The mullahs tried to organize an attack by common criminals against the political prisoners in Karaj prison, but it was miraculously foiled.

Meanwhile, Western diplomats are preparing for the installation of Ahmadinejad, who has been misidentified as one of the hostage takers at the American embassy in Tehran in 1979. Some hostages believe they saw him, and they probably did, because he was at the time one of the most infamous interrogators and torturers at Evin prison, where some of the hostages were taken. But he was not at the embassy. His infamy, aside from his involvement in torture and executions in Iran itself, rests on his alleged involvement in the assassination of Abdurahm Qasimlou, the leader of the Kurdistan Democratic Party of Iran, who was assassinated in Vienna 16 years ago.

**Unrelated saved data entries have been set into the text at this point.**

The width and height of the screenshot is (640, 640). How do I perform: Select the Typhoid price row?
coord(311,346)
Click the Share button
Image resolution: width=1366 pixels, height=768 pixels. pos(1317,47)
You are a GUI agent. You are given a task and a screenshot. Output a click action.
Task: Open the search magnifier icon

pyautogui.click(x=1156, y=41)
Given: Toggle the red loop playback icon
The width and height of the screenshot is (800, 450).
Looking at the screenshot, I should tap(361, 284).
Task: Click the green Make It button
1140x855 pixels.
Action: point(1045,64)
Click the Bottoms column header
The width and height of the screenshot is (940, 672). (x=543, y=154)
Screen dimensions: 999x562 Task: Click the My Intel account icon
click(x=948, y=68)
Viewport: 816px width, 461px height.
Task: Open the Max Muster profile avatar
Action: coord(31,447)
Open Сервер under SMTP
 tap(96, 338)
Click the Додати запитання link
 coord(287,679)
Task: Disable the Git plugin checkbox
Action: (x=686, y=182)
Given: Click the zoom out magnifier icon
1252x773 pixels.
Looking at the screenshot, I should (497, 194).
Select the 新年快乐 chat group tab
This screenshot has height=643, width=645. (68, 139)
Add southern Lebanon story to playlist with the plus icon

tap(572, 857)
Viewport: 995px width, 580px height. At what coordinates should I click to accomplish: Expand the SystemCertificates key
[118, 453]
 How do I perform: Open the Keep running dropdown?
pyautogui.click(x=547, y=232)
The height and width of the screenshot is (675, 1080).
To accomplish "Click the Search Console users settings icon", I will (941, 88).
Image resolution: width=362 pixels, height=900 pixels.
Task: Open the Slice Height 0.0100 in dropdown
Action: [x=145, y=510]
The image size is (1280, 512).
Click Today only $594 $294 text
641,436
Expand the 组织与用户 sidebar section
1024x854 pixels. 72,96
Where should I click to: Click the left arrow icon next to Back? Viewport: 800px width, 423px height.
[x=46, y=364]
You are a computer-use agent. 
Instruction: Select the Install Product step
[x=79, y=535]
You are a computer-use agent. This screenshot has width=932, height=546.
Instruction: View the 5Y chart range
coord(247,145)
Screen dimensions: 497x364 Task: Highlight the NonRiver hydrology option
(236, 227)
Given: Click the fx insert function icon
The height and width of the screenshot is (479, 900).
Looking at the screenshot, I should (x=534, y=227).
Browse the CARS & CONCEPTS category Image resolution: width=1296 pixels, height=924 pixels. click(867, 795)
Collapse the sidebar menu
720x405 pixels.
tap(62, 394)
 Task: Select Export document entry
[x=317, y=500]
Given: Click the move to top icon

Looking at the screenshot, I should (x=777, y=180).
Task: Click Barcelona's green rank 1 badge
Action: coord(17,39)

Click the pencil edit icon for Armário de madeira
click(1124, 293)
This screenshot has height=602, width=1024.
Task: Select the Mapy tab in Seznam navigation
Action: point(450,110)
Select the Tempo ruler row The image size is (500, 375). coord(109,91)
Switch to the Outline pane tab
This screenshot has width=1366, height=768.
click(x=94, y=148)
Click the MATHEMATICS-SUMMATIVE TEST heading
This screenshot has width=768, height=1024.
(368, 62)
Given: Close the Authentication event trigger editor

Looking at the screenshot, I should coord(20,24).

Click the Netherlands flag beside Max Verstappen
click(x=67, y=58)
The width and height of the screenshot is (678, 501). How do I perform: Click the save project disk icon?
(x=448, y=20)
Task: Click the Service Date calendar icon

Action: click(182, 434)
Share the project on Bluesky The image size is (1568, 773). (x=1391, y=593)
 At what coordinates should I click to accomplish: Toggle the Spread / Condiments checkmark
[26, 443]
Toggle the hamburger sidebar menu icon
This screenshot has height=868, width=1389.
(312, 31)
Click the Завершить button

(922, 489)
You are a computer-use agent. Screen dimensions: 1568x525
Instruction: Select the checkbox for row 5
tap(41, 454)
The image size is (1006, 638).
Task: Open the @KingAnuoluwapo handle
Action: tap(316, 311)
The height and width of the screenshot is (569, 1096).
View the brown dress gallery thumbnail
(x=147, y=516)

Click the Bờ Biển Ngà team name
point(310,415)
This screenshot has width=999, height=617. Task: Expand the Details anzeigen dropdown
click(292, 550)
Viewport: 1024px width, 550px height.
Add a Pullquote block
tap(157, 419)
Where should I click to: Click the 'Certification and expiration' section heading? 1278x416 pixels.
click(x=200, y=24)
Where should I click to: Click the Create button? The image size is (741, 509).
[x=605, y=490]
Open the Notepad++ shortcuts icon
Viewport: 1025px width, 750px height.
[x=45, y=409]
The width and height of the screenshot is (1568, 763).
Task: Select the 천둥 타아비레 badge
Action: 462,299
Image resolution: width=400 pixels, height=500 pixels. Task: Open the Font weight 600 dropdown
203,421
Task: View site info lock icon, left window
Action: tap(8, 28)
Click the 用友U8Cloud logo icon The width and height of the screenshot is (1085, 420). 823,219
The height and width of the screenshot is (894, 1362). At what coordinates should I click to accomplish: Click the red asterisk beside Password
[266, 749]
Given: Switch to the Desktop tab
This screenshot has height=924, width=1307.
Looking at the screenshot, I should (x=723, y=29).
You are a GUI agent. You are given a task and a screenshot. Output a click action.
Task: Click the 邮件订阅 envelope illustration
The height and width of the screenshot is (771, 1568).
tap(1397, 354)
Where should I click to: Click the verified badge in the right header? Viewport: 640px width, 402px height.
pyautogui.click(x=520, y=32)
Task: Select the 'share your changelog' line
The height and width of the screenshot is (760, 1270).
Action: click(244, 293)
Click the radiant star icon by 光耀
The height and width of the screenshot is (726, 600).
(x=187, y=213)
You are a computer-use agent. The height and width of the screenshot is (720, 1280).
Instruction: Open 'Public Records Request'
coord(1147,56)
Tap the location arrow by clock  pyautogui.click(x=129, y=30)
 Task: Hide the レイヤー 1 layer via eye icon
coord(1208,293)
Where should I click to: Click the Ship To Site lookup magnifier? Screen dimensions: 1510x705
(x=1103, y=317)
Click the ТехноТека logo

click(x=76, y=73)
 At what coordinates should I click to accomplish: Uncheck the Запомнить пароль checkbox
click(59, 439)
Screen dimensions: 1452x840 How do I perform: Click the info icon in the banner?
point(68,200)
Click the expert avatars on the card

The evidence against Ahmadinejad comes from a variety of credible sources, ranging from an Austrian Green-party parliamentarian, Peter Pilz — who has shamed the previously paralyzed government into opening an investigation — to the excellent writer and analyst Amir Taheri, who says flatly that Ahmadinejad’s involvement in the assassination "is an established fact." Maybe the presidential election in Iran between Ahmadinejad and Rafsanjani should have been called "murderer’s row," since both of them have been accused of involvement in assassination of the regime’s enemies in Europe. That fact alone tells you most everything you need to know about the Islamic republic.


Expect the Aqua Net Martyr's Brigade of the Hair Helmet Hamas to start cranking out stories of Ahmadinejad's "moderate" views by the bushel over the next several weeks.

Can't have the Bushies start thinking about those Tehran nukes or liberating the oppressed slaves of the mullahs now, can we?